Segundo essa tese da defesa, o Master era solvente, mas atravessava uma crise de liquidez por conta de uma campanha difamatória no mercado.
De acordo com essa visão, há mais ativos do que passivos, e todos poderiam ser ressarcidos sem dano ao Fundo Garantidor de Crédito.
O objetivo, então, é evitar que a dívida do banqueiro seja ainda maior, o que pode acontecer se os ativos forem vendidos a preços baixos.
O processo que levou à liquidação pelo Banco Central encontrou outra realidade: patrimônio de R$ 4 bilhões, sendo que R$ 12 bilhões foram estabelecidos como fraude e mais R$ 11,5 bilhões desviados.

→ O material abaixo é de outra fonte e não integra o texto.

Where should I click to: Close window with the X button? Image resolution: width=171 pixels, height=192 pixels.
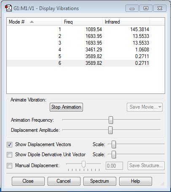point(160,8)
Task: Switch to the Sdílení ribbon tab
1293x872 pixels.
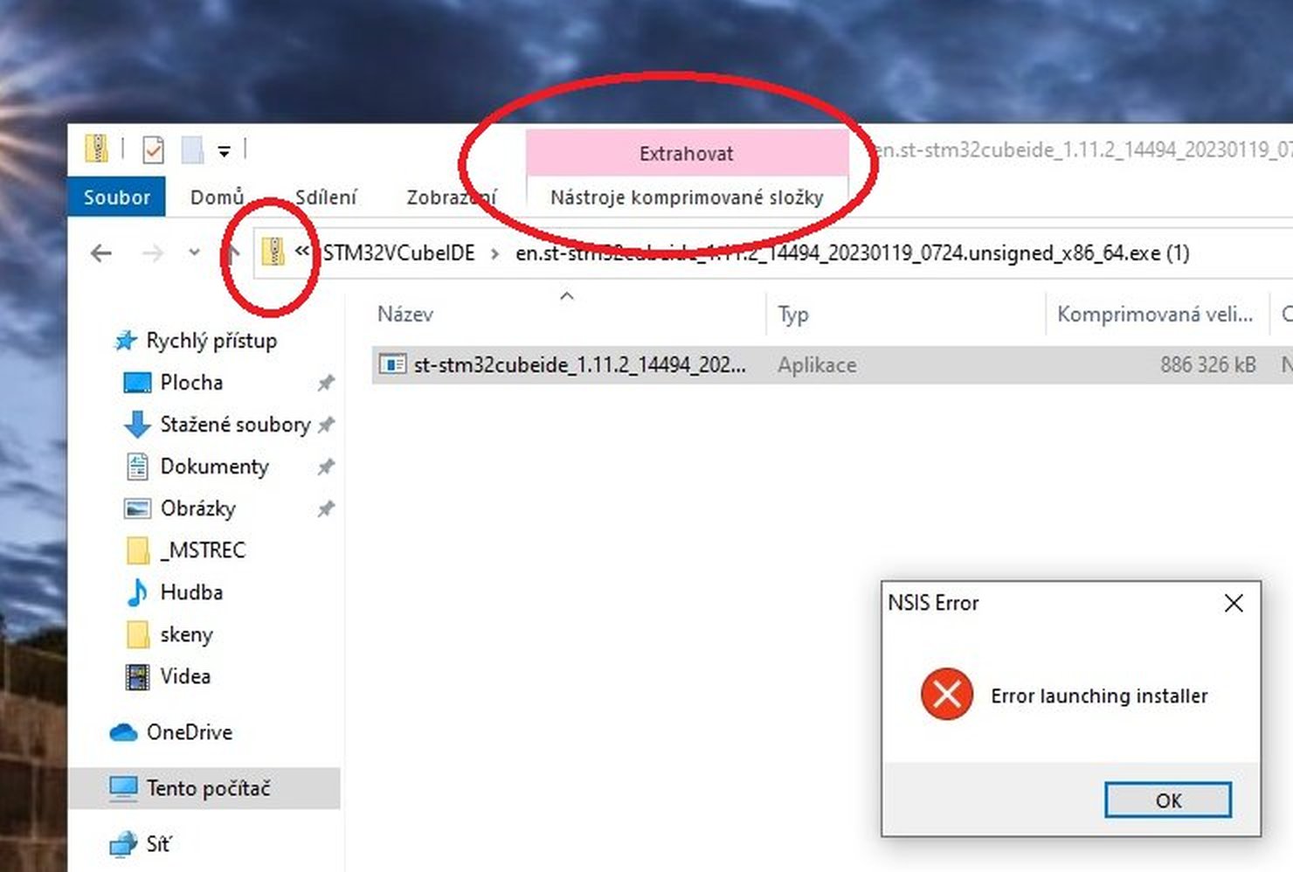Action: 326,197
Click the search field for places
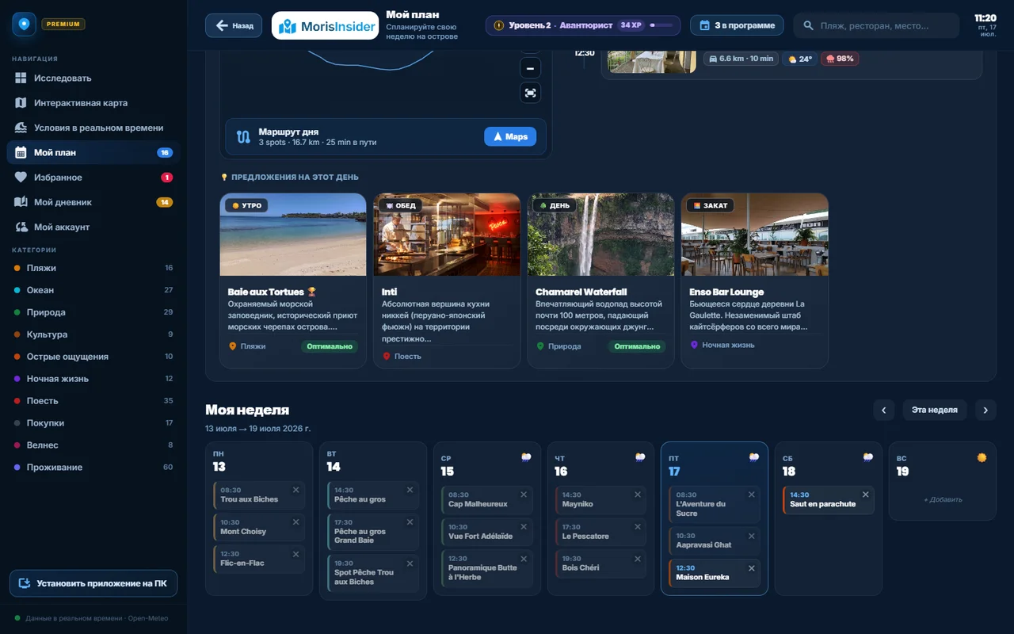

Essa segunda fraude foi identificada em novembro, envolvendo fundos de baixa liquidez da Reag, alvo da operação Carbono Oculto. Fontes do BC lembram que o banqueiro tentou vender ativos durante um ano e não conseguiu comprador para esses ativos porque Polícia Federal e Ministério Público Federal entenderam que não existiam, eram fraudados.
O ministro do TCU Jhonathan de Jesus determinou uma inspeção técnica no Banco Central para apurar o processo de liquidação do Master.
Em despacho na segunda-feira (5), ele não descarta medida para "preservar valor da massa liquidanda".
O advogado Vitor Marques, especializado em Direito Administrativo, afirmou que o TCU extrapola sua competência.
"A análise deve ser de procedimento. O Banco Central é autônomo e independente. Estamos diante de um episódio inédito, em que o responsável por tomar decisões no âmbito do sistema financeiro (BC) é questionado pelo tribunal de contas", disse.